* WHAT YOU HAVE TO DO
Restate the last part of the records below word for word, beginning at the line with "Select the SDP, HSS, HSU list row" and ending at the final line.

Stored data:
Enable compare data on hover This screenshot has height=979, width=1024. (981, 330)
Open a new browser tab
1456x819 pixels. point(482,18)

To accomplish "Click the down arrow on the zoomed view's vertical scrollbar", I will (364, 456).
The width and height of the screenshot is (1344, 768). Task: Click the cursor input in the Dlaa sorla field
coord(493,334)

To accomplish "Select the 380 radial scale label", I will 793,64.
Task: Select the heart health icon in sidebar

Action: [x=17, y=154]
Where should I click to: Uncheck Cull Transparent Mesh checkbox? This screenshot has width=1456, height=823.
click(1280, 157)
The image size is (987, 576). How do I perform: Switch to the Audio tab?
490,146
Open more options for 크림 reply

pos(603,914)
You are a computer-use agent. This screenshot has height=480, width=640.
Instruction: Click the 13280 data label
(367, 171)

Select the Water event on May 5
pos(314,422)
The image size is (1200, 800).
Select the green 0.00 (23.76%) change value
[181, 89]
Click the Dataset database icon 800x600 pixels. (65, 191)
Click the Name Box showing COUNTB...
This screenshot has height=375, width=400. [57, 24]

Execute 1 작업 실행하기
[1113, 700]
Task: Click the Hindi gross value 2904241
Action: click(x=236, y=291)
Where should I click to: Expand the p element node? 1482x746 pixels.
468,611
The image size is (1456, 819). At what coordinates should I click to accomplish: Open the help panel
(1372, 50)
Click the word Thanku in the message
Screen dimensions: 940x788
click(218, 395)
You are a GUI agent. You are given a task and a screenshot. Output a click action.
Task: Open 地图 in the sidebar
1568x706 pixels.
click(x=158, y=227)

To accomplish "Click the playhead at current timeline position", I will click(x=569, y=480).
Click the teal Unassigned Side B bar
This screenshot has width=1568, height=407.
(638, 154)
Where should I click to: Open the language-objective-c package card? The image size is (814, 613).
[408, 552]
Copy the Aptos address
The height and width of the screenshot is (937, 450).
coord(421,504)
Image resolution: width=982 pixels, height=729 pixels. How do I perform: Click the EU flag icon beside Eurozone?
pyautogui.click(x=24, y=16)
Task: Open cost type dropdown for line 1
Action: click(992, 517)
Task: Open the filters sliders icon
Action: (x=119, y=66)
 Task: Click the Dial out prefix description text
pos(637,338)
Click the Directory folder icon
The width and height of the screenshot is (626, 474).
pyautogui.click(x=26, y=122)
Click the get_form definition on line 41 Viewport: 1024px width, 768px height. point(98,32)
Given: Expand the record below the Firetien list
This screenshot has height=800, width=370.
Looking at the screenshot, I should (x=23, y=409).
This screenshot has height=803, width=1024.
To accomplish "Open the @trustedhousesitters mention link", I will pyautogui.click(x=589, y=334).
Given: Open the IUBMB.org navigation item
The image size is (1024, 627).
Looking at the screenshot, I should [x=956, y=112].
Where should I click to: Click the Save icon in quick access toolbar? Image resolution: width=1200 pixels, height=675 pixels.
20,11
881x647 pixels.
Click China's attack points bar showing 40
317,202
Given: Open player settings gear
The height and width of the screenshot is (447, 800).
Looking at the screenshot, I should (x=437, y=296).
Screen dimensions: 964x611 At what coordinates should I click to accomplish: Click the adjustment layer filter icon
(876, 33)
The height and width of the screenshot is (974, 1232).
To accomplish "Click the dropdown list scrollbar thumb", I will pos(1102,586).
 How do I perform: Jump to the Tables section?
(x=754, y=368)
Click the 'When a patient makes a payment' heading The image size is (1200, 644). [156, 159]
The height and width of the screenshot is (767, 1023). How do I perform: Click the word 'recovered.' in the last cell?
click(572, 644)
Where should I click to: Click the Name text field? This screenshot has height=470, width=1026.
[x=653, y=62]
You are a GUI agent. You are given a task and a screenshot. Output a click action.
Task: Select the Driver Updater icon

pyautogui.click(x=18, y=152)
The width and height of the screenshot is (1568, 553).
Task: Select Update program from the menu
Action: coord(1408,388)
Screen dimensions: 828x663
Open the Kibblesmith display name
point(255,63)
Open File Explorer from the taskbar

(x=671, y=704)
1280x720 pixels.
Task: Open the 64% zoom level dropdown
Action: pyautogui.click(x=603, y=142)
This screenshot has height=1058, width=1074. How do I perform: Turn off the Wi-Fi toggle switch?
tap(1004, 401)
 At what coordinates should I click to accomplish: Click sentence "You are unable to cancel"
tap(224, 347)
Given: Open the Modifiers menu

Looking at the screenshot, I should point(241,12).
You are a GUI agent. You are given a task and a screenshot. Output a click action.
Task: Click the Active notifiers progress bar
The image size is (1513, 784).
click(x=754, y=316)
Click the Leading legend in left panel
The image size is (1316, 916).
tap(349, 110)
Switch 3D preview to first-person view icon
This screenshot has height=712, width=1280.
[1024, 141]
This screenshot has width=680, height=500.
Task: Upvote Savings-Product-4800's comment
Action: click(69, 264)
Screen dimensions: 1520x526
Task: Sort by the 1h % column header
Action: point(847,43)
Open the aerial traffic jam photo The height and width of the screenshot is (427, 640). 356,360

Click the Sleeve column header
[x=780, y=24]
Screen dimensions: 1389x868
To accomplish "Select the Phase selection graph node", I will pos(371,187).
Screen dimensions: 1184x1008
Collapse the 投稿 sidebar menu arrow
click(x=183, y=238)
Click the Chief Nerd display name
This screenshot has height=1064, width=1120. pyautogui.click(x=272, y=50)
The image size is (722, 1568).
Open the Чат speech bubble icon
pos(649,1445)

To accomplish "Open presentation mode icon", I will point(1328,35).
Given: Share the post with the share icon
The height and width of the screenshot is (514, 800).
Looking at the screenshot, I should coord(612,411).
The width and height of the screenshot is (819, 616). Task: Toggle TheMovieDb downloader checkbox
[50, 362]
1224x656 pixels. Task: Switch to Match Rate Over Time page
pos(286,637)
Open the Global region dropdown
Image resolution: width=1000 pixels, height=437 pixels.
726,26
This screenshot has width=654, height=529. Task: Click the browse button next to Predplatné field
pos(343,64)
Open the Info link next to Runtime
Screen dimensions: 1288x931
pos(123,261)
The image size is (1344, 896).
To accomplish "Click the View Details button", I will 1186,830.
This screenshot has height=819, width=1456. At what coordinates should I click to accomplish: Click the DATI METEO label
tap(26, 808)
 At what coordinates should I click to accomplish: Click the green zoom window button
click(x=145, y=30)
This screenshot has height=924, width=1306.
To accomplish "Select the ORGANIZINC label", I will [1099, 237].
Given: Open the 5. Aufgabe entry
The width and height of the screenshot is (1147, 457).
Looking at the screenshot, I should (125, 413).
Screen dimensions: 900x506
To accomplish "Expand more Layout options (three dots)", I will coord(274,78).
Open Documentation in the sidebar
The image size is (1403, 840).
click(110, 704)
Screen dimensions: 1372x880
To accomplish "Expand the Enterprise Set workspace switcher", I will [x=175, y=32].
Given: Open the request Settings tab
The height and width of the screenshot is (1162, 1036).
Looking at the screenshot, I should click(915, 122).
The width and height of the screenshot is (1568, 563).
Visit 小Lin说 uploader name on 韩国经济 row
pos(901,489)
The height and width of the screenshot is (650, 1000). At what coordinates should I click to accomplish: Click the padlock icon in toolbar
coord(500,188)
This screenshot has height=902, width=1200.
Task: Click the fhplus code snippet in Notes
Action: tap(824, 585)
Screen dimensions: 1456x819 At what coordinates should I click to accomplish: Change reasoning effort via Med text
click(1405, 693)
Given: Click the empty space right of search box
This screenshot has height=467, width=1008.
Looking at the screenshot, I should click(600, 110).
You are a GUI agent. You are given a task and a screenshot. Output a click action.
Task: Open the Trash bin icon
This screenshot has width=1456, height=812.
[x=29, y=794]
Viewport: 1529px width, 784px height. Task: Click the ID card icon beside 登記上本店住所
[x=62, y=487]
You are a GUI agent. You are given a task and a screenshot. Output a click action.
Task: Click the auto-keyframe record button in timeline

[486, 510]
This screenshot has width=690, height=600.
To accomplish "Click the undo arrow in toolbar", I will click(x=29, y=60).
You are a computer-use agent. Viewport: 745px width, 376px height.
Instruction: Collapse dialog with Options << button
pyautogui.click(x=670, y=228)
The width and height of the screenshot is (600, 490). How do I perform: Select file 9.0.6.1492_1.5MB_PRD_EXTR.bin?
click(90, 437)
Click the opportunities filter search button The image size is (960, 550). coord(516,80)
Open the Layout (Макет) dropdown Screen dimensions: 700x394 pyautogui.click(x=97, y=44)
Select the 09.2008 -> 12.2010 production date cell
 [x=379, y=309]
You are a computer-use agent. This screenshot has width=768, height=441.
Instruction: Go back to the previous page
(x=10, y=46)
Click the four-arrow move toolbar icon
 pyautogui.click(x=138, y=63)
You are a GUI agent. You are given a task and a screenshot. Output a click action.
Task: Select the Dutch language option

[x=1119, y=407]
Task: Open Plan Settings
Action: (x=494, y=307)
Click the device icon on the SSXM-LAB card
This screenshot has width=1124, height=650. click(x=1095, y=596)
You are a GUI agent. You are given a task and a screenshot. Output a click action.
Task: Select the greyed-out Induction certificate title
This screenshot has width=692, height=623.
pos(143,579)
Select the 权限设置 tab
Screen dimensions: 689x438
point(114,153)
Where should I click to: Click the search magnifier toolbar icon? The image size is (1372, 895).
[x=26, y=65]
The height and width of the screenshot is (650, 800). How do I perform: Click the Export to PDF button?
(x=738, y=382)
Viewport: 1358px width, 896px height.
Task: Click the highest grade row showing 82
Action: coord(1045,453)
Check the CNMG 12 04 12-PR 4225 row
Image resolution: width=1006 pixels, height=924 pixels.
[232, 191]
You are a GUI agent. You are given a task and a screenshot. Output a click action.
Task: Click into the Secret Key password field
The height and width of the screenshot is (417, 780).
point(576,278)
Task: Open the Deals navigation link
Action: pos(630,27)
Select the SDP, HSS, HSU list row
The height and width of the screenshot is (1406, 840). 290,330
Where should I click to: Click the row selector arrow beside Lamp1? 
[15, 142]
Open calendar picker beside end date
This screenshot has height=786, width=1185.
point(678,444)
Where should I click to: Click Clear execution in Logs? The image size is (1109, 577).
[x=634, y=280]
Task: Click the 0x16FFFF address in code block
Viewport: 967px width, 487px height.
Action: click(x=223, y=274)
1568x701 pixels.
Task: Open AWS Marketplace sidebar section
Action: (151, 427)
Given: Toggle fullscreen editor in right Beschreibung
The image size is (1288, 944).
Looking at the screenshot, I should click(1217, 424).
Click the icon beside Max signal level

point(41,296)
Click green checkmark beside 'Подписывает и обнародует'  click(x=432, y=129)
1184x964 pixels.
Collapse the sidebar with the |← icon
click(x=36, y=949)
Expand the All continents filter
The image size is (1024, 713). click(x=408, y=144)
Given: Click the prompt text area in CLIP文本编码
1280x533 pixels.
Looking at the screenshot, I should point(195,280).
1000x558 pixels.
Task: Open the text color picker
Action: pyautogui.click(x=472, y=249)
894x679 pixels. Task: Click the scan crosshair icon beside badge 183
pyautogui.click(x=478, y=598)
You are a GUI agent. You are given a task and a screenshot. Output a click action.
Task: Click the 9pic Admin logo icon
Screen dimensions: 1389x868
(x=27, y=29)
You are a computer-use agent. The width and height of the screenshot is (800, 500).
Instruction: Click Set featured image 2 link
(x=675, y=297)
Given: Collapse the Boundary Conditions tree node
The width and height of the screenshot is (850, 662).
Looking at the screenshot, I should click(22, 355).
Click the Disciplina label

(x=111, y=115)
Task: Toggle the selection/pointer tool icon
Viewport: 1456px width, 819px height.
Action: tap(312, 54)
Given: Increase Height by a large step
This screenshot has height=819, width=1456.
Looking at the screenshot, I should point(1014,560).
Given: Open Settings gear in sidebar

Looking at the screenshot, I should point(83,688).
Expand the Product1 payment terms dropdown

* THE COMPLETED TASK
Select the SDP, HSS, HSU list row
The height and width of the screenshot is (1406, 840). 290,330
Where should I click to: Click the row selector arrow beside Lamp1? 
[15, 142]
Open calendar picker beside end date
This screenshot has height=786, width=1185.
point(678,444)
Where should I click to: Click Clear execution in Logs? The image size is (1109, 577).
[x=634, y=280]
Task: Click the 0x16FFFF address in code block
Viewport: 967px width, 487px height.
Action: click(x=223, y=274)
1568x701 pixels.
Task: Open AWS Marketplace sidebar section
Action: (151, 427)
Given: Toggle fullscreen editor in right Beschreibung
The image size is (1288, 944).
Looking at the screenshot, I should click(1217, 424).
Click the icon beside Max signal level

point(41,296)
Click green checkmark beside 'Подписывает и обнародует'  click(x=432, y=129)
1184x964 pixels.
Collapse the sidebar with the |← icon
click(x=36, y=949)
Expand the All continents filter
The image size is (1024, 713). click(x=408, y=144)
Given: Click the prompt text area in CLIP文本编码
1280x533 pixels.
Looking at the screenshot, I should point(195,280).
1000x558 pixels.
Task: Open the text color picker
Action: pyautogui.click(x=472, y=249)
894x679 pixels. Task: Click the scan crosshair icon beside badge 183
pyautogui.click(x=478, y=598)
You are a GUI agent. You are given a task and a screenshot. Output a click action.
Task: Click the 9pic Admin logo icon
Screen dimensions: 1389x868
(x=27, y=29)
You are a computer-use agent. The width and height of the screenshot is (800, 500).
Instruction: Click Set featured image 2 link
(x=675, y=297)
Given: Collapse the Boundary Conditions tree node
The width and height of the screenshot is (850, 662).
Looking at the screenshot, I should click(22, 355).
Click the Disciplina label

(x=111, y=115)
Task: Toggle the selection/pointer tool icon
Viewport: 1456px width, 819px height.
Action: tap(312, 54)
Given: Increase Height by a large step
This screenshot has height=819, width=1456.
Looking at the screenshot, I should point(1014,560).
Given: Open Settings gear in sidebar

Looking at the screenshot, I should point(83,688).
Expand the Product1 payment terms dropdown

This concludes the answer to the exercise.